**What is being asked**
From the entries below, extract every line that includes the word "Task".

**Source material**
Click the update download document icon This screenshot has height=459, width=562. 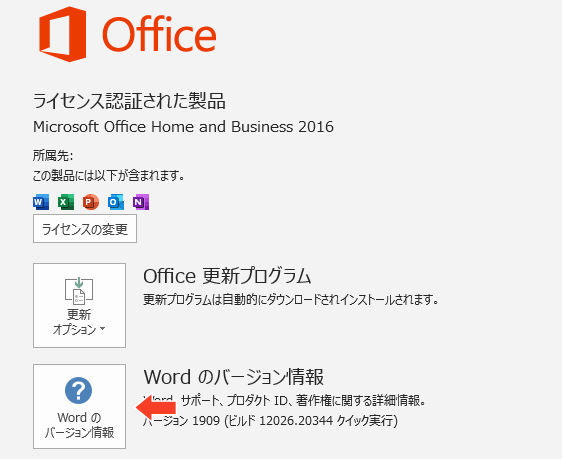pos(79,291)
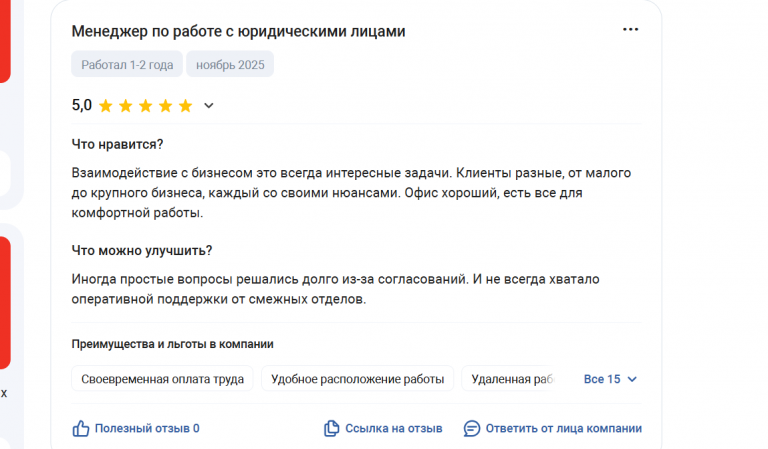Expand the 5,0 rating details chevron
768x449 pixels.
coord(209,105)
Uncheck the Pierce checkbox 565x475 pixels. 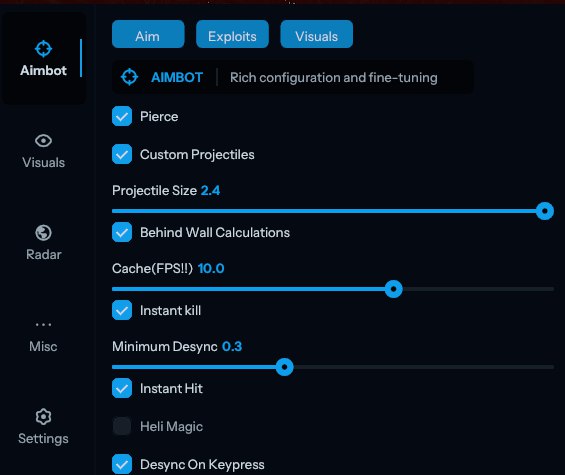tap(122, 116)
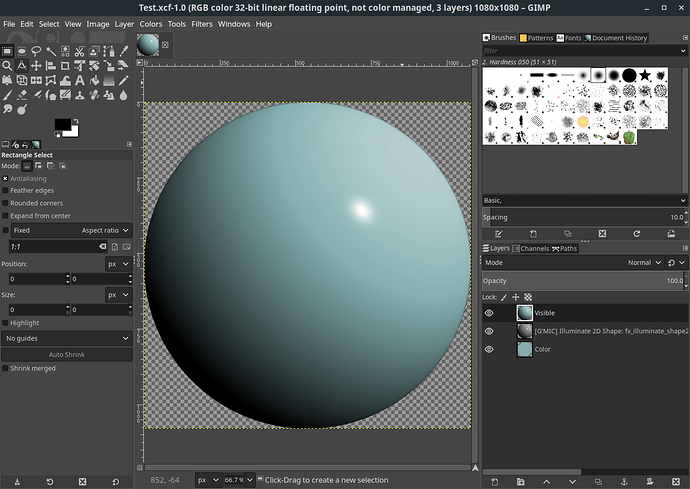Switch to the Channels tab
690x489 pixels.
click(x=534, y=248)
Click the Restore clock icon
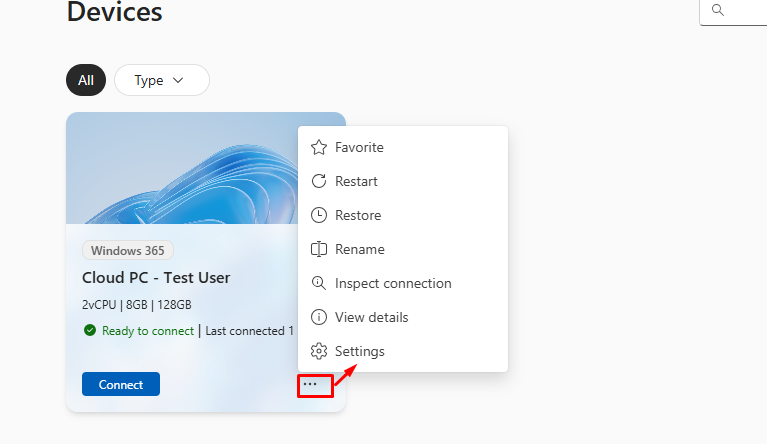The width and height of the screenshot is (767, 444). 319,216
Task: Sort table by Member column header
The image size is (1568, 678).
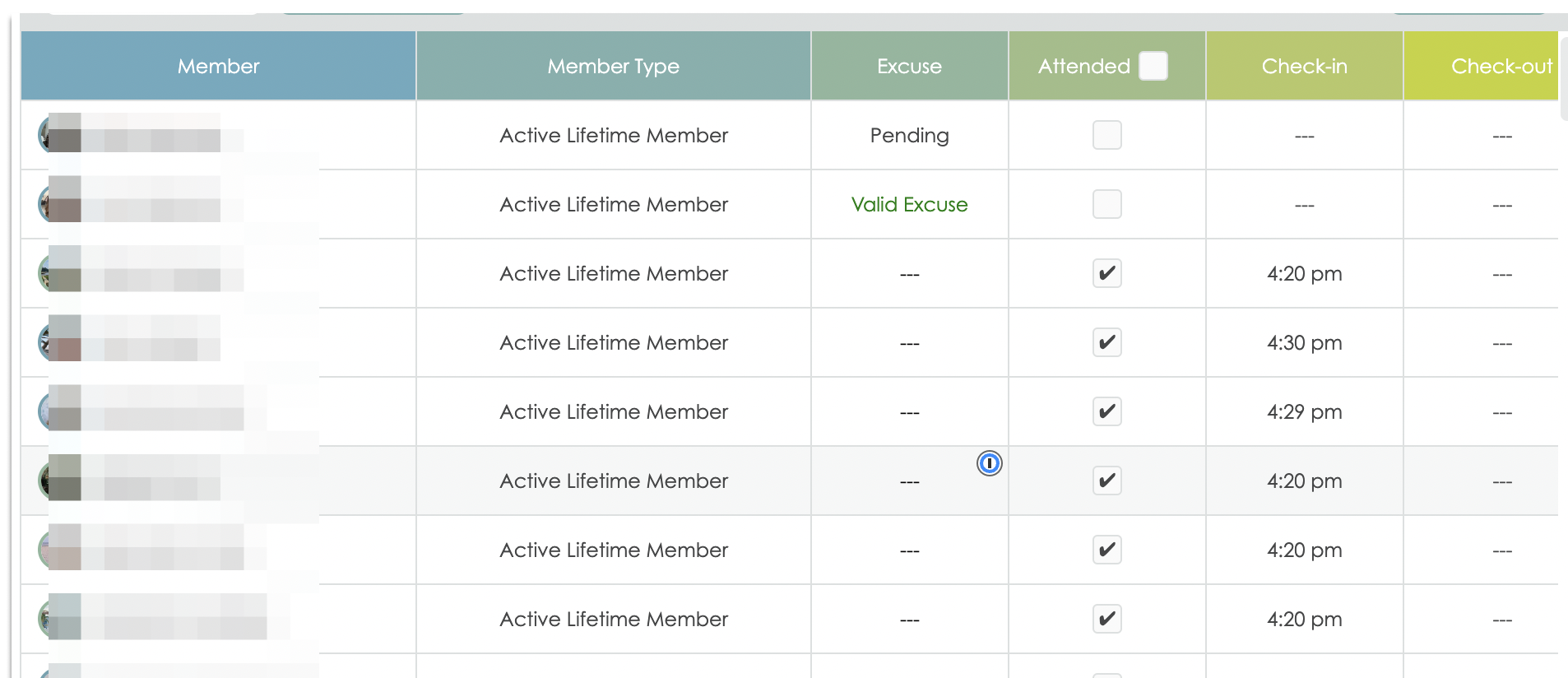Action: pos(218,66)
--
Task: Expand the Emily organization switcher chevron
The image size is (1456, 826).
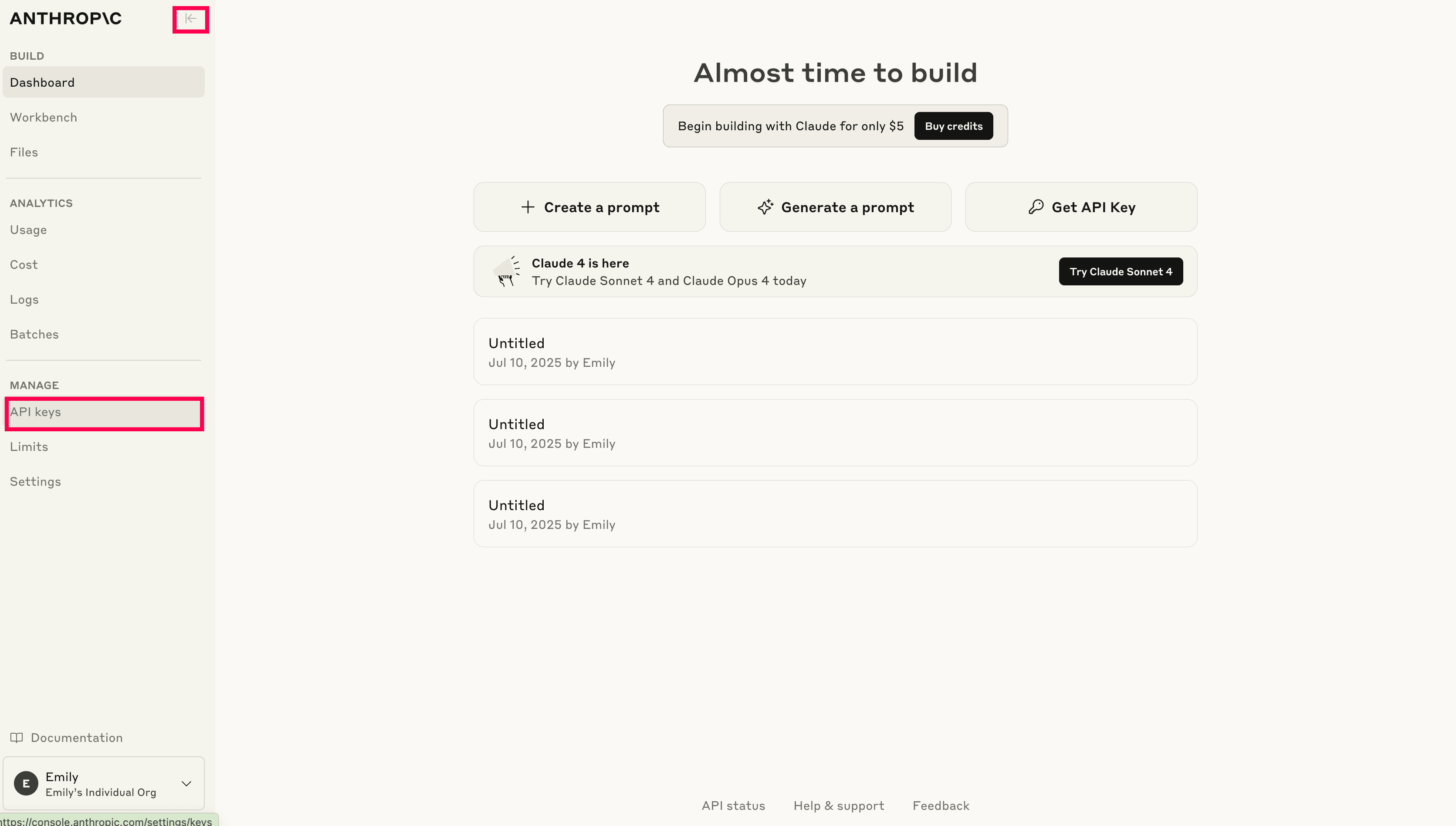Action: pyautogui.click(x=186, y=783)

**Response for this exercise**
Task: Sort table by Member column header
Task: Expand the Emily organization switcher chevron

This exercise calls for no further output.